Jeunes en détresse: une association de volontaires à l'écoute

Le besoin d'être entendu: "Therapeuten voor jongeren" y répond
Le besoin d'être entendu: "Therapeuten voor jongeren" y répond - © BENOIT DOPPAGNE - Belga

Comment faire pour répondre à la détresse d’enfants et d’adolescents qui ont besoin d’un soutien psychologique? L’Organisation mondiale de la Santé (OMS) estime que, dans les pays occidentaux, 1 jeune sur 5 a des troubles et problèmes mentaux. Dans notre pays, tant au Nord qu’au Sud, les services de santé mentale sont débordés, ils ont des listes d’attente de plusieurs mois.

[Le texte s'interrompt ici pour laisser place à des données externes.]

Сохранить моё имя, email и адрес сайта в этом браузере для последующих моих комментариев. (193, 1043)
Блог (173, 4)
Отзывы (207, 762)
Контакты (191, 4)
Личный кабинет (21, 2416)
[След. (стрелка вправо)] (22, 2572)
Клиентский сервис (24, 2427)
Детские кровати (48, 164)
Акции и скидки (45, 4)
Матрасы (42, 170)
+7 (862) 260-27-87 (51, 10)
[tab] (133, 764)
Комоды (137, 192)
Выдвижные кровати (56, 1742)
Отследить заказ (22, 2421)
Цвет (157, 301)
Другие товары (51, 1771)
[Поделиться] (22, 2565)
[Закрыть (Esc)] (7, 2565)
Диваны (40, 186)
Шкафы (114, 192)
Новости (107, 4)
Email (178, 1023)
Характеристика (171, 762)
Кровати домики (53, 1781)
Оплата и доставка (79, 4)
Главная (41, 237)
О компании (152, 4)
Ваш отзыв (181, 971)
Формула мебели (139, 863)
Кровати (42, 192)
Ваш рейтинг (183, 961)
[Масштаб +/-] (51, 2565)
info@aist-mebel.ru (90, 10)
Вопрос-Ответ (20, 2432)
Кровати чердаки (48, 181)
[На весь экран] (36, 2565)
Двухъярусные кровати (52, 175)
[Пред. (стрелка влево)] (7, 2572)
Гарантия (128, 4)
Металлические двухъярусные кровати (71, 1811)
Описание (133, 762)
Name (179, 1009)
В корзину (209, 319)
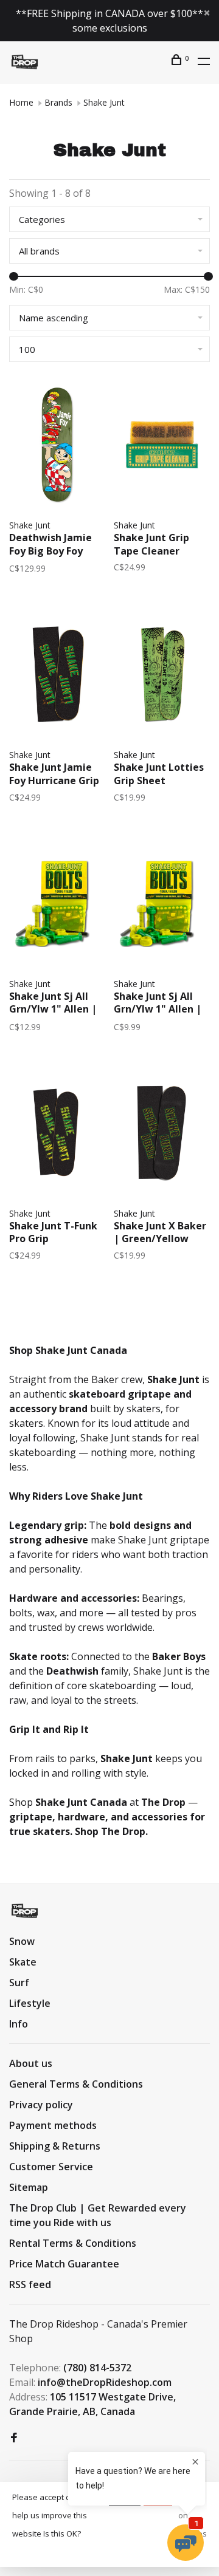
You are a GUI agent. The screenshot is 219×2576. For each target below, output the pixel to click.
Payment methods (53, 2125)
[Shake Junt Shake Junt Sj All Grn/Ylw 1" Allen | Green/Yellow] (57, 905)
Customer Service (51, 2166)
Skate (22, 1962)
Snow (22, 1941)
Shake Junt (104, 102)
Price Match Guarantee (64, 2263)
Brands (58, 102)
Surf (19, 1982)
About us (30, 2063)
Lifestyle (29, 2003)
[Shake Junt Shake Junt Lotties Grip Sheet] (162, 676)
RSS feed (30, 2284)
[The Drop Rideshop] (24, 1911)
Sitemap (28, 2187)
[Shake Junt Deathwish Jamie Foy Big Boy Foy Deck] (57, 446)
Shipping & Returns (54, 2146)
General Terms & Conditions (76, 2084)
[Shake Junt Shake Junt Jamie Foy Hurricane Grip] (57, 676)
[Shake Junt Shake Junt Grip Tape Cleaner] (162, 446)
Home (21, 102)
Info (18, 2024)
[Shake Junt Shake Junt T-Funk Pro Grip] (57, 1134)
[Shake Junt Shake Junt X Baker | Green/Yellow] (162, 1134)
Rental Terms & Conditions (72, 2243)
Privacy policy (41, 2104)
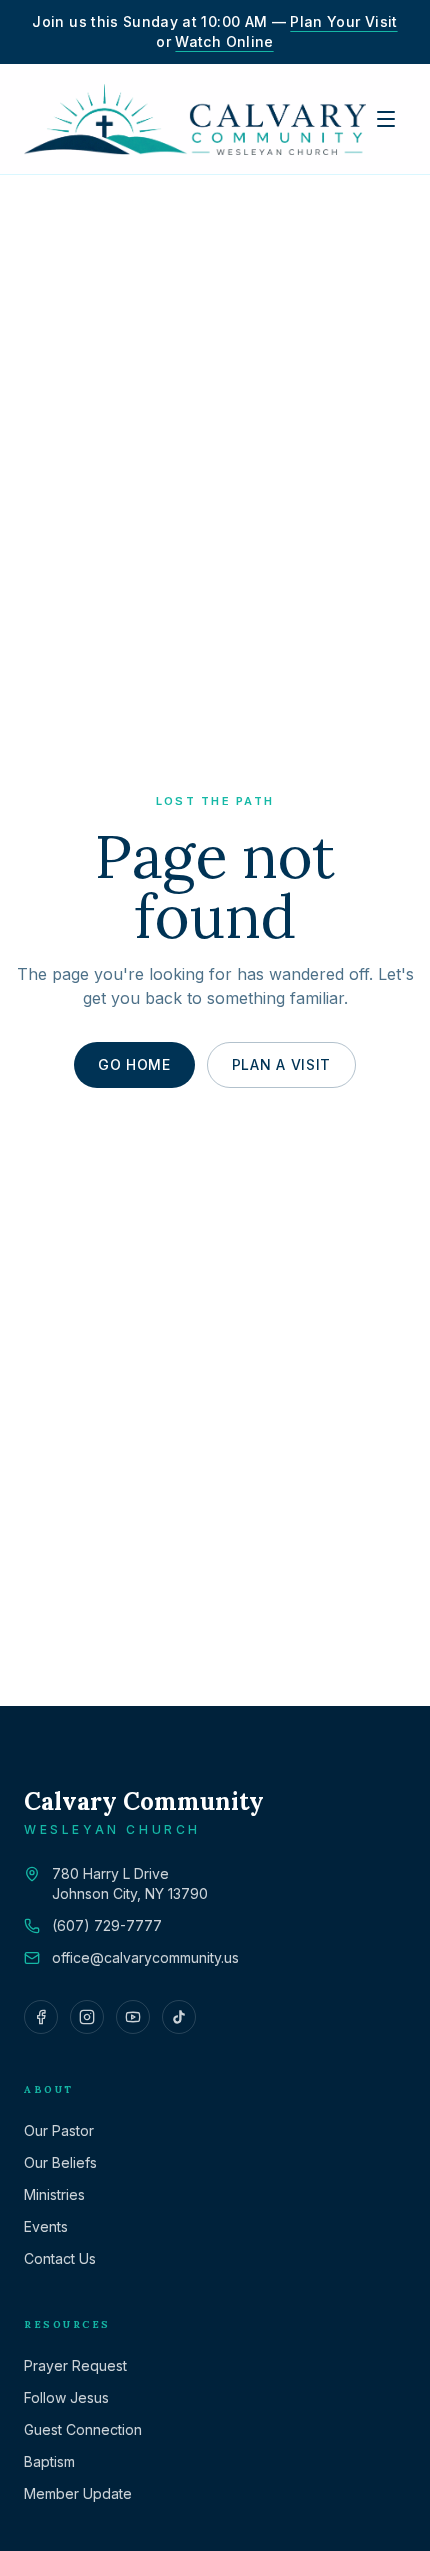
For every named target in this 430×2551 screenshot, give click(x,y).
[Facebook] (41, 2017)
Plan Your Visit (343, 21)
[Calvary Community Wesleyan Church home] (195, 119)
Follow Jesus (66, 2397)
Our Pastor (59, 2130)
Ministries (54, 2194)
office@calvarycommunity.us (145, 1957)
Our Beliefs (60, 2162)
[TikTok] (179, 2017)
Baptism (49, 2461)
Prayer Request (75, 2365)
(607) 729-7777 (107, 1925)
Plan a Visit (281, 1064)
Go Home (134, 1064)
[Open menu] (386, 119)
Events (46, 2226)
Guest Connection (83, 2429)
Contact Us (60, 2258)
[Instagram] (87, 2017)
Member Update (78, 2493)
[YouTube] (133, 2017)
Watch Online (224, 41)
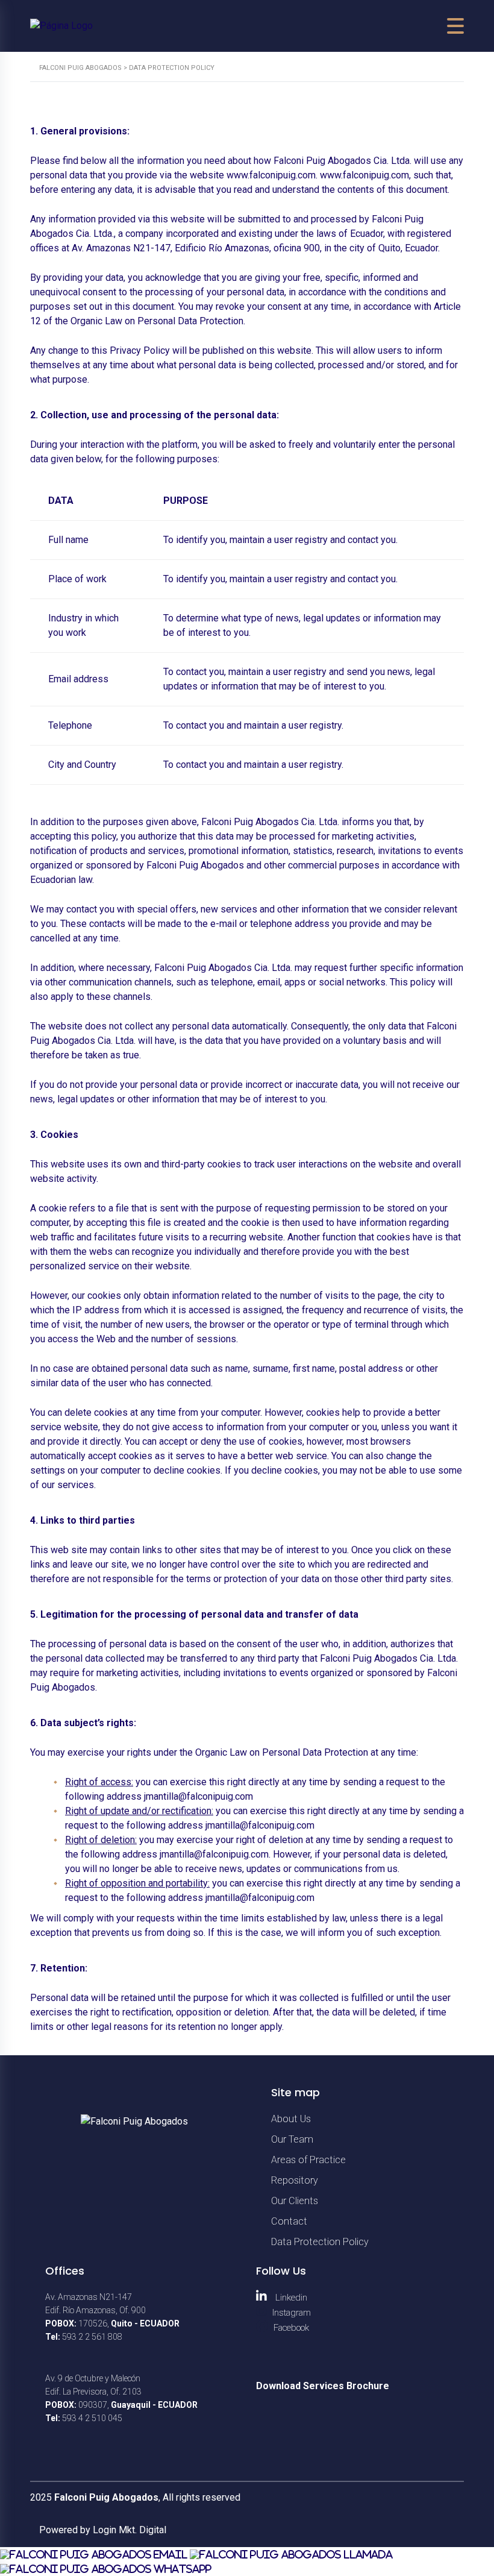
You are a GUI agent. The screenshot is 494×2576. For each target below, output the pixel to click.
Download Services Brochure (322, 2386)
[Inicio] (61, 25)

C'est un secteur qui manque de moyens. Mais à Anvers, une initiative intéressante a vu le jour voici deux ans: TEJO, "Thérapeuten voor jongeren", thérapeutes pour jeunes.

C’est une association qui fonctionne entièrement sur base de volontariat. Elle reçoit gratuitement et sans rendez-vous tous les jeunes de 10 à 20 ans qui ont besoin d'une oreille attentive. Ici, tous les jeunes sont les bienvenus quelle que soient leur situation.

"Un sorte de tri"

Les thérapeutes les reçoivent immédiatement. Ils travaillent avec eux pendant une dizaine de séances. Ingrid Jongen, présidente de l'association, explique que, souvent, cela suffit pour les soulager. "Ce n’est pas le but de résoudre tous les problèmes, dit-elle. "Alors on dit, quel est votre problème, le principal pour vous?"

Mais les cas les plus lourds sont renvoyés vers les institutions spécialisées : "Sur 100 personnes qui viennent ici, il y a peut-être 3, 4 personnes qu'on conduit vers les centres spécialisés", précise la thérapeute.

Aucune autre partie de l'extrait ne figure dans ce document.